▶ _What the task requires_
Print out all the records, word for word.
____ Data extract
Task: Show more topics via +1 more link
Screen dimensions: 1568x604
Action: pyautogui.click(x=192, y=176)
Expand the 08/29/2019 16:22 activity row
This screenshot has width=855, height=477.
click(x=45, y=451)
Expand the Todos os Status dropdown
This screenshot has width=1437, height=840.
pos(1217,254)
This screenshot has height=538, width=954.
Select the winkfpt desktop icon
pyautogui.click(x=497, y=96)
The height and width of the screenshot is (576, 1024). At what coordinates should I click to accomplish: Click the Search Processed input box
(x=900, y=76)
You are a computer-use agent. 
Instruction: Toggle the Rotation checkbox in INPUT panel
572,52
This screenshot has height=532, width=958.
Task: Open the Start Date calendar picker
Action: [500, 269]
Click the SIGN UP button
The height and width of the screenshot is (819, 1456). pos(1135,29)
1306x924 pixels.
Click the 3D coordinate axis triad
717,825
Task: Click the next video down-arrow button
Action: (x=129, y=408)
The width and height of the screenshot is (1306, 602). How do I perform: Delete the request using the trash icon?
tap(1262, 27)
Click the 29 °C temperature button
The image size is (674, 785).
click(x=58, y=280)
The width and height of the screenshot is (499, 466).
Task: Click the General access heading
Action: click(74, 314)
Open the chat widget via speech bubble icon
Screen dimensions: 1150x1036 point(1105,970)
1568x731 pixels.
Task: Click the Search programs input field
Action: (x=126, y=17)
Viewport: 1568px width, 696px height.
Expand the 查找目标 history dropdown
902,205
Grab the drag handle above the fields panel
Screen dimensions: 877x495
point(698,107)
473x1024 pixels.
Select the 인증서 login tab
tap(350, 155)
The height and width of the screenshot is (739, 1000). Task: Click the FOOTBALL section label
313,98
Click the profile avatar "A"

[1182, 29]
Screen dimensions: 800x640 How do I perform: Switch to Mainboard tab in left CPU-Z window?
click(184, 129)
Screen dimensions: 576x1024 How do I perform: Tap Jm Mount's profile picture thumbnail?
________
▶ _Task output_
Task: Show more topics via +1 more link
Screen dimensions: 1568x604
Action: pyautogui.click(x=192, y=176)
Expand the 08/29/2019 16:22 activity row
This screenshot has width=855, height=477.
click(x=45, y=451)
Expand the Todos os Status dropdown
This screenshot has width=1437, height=840.
pos(1217,254)
This screenshot has height=538, width=954.
Select the winkfpt desktop icon
pyautogui.click(x=497, y=96)
The height and width of the screenshot is (576, 1024). At what coordinates should I click to accomplish: Click the Search Processed input box
(x=900, y=76)
You are a computer-use agent. 
Instruction: Toggle the Rotation checkbox in INPUT panel
572,52
This screenshot has height=532, width=958.
Task: Open the Start Date calendar picker
Action: [500, 269]
Click the SIGN UP button
The height and width of the screenshot is (819, 1456). pos(1135,29)
1306x924 pixels.
Click the 3D coordinate axis triad
717,825
Task: Click the next video down-arrow button
Action: (x=129, y=408)
The width and height of the screenshot is (1306, 602). How do I perform: Delete the request using the trash icon?
tap(1262, 27)
Click the 29 °C temperature button
The image size is (674, 785).
click(x=58, y=280)
The width and height of the screenshot is (499, 466).
Task: Click the General access heading
Action: click(74, 314)
Open the chat widget via speech bubble icon
Screen dimensions: 1150x1036 point(1105,970)
1568x731 pixels.
Task: Click the Search programs input field
Action: (x=126, y=17)
Viewport: 1568px width, 696px height.
Expand the 查找目标 history dropdown
902,205
Grab the drag handle above the fields panel
Screen dimensions: 877x495
point(698,107)
473x1024 pixels.
Select the 인증서 login tab
tap(350, 155)
The height and width of the screenshot is (739, 1000). Task: Click the FOOTBALL section label
313,98
Click the profile avatar "A"

[1182, 29]
Screen dimensions: 800x640 How do I perform: Switch to Mainboard tab in left CPU-Z window?
click(184, 129)
Screen dimensions: 576x1024 How do I perform: Tap Jm Mount's profile picture thumbnail?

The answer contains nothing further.